Thousands of protesters marched Saturday from the White House to the U.S. Capitol to demand an end to the Iraq war. At least 190 people were arrested.
Thousands of protesters marched Saturday from the White House to the Capitol to demand an end to the Iraq war.
At least 190 people were arrested, many without a struggle, after they jumped over a barricade near the Capitol. But some grew angry as police attempted to push them back using large black shields and a chemical spray.
Counterprotesters lined the protest route behind metal barricades. There were some heated shouting matches between the two sides.
At the Capitol lawn, some protesters lay down with signs on top of their bodies to represent soldiers killed in Iraq. Anti-war activist Cindy Sheehan told the crowd it was time to be assertive. "It's time to lay our bodies on the line and say we've had enough," she said. "It's time to shut this city down."

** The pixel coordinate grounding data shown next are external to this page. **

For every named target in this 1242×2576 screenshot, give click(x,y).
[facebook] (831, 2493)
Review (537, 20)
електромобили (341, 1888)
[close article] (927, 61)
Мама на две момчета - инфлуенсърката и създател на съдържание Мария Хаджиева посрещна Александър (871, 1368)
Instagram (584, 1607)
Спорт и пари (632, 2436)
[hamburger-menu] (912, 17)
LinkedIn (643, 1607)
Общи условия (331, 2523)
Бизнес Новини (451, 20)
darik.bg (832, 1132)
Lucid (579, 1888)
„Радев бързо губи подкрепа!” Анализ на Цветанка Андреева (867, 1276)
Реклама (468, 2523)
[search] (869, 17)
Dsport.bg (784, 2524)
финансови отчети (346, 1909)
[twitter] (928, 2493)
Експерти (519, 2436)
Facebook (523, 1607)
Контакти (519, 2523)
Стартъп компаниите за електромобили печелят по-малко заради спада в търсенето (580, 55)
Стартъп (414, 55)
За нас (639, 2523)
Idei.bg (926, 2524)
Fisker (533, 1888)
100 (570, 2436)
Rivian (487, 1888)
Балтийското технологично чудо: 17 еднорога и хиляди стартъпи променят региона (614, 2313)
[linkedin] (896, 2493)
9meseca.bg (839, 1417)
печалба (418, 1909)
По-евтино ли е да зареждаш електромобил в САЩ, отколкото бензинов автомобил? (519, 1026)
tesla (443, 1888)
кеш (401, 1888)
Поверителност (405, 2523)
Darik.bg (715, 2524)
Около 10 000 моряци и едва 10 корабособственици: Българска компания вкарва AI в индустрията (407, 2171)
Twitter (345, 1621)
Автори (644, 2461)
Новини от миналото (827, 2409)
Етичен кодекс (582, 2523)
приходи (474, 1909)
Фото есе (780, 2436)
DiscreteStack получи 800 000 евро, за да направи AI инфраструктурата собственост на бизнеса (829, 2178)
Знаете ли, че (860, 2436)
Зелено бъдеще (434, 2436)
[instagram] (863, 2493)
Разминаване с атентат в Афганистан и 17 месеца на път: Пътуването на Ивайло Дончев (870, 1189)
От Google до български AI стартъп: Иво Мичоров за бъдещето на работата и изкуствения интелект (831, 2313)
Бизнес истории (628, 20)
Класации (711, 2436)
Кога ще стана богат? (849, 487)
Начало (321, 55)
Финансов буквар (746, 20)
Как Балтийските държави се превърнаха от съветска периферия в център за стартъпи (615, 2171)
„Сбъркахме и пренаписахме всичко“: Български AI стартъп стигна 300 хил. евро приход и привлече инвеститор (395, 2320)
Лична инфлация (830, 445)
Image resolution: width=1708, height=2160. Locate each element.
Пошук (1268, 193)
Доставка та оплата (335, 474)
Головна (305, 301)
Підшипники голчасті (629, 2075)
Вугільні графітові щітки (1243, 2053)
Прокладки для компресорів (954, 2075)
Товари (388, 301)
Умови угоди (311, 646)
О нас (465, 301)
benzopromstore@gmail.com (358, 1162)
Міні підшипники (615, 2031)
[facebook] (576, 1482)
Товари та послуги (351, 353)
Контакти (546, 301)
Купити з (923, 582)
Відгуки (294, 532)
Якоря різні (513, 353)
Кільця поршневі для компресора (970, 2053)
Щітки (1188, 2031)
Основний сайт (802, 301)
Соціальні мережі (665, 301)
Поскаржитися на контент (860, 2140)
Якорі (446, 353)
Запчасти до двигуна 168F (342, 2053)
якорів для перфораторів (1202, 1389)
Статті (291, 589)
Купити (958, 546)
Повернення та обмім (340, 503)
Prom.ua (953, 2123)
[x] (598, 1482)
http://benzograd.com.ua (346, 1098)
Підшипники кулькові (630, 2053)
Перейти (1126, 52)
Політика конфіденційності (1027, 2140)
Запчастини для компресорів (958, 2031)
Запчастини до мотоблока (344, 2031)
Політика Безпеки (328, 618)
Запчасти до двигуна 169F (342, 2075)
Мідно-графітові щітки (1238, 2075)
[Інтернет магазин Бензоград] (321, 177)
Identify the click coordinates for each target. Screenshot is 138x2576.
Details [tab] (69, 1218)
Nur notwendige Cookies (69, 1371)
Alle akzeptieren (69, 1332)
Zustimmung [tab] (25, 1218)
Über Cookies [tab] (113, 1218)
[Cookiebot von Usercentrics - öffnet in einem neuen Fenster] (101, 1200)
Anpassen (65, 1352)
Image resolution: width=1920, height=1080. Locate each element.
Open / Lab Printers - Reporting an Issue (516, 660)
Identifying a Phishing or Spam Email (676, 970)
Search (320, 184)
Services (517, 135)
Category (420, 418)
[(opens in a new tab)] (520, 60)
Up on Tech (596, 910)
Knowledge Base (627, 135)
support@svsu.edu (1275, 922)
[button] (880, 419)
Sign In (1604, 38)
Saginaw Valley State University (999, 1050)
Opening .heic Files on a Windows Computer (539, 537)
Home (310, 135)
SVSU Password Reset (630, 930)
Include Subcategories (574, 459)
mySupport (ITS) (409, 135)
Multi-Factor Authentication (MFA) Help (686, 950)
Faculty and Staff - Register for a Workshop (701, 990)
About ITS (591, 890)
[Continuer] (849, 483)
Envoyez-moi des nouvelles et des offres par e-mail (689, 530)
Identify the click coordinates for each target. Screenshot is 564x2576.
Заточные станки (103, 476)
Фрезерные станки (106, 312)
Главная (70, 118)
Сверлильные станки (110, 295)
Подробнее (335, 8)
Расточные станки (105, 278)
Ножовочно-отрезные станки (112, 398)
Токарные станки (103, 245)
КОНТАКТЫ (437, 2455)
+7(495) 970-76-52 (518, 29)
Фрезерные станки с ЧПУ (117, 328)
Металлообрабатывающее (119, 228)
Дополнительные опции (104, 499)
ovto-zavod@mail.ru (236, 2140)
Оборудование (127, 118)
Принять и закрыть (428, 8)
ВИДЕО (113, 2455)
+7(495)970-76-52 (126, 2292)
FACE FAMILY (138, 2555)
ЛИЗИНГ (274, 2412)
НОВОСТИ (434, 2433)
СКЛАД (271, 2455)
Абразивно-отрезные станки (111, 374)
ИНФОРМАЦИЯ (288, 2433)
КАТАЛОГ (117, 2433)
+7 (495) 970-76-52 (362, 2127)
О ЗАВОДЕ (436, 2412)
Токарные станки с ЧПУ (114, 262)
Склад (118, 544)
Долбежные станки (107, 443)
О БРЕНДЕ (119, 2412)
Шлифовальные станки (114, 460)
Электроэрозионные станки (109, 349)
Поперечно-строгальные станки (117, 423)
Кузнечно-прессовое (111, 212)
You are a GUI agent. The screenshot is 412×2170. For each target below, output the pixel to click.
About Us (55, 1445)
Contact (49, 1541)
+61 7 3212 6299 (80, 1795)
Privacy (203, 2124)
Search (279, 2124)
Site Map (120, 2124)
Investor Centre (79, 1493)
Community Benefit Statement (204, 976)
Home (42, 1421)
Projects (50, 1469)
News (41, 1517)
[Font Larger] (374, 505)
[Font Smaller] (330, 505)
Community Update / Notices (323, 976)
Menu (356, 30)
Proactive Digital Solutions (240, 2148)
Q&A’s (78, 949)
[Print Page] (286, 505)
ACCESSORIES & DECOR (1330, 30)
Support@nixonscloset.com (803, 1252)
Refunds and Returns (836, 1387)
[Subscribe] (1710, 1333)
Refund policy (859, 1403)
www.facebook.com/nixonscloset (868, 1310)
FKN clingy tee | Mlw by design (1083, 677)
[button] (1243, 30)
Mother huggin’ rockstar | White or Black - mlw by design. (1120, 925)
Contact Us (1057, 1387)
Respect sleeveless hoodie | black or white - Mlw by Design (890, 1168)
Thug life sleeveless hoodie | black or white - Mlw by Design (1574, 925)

The United States will start shifting more troops into support roles, in addition to the troop withdrawals announced earlier in the week, President Bush said Saturday.
In December, the United States will begin a new military phase in Iraq -- one in which "our troops will shift over time from leading operations to partnering with Iraqi forces, and eventually to over-watching those forces," Bush said in his weekly radio address. No further details were released.
A car bomb struck a Baghdad bakery crowded with customers lining up for bread, killing at least 11 people, including two children. The bombing, which occurred at the start of iftar, the meal Muslims eat to break their dawn-to-dusk fast during the Islamic holy month of Ramadan, was a blow to Iraqi government hopes that it would be a peaceful month to show the success of a seven-month-old security operation in the capital and surrounding areas.
The leader of Al-Qaida in Iraq offered money for the murder of a Swedish cartoonist and his editor who recently produced images deemed insulting to Islam, according to a statement on Islamist websites Saturday. Abu Omar al-Baghdadi also named the other insurgent groups in Iraq that Al-Qaida was fighting and promised new attacks, particularly against the minority Yazidi sect.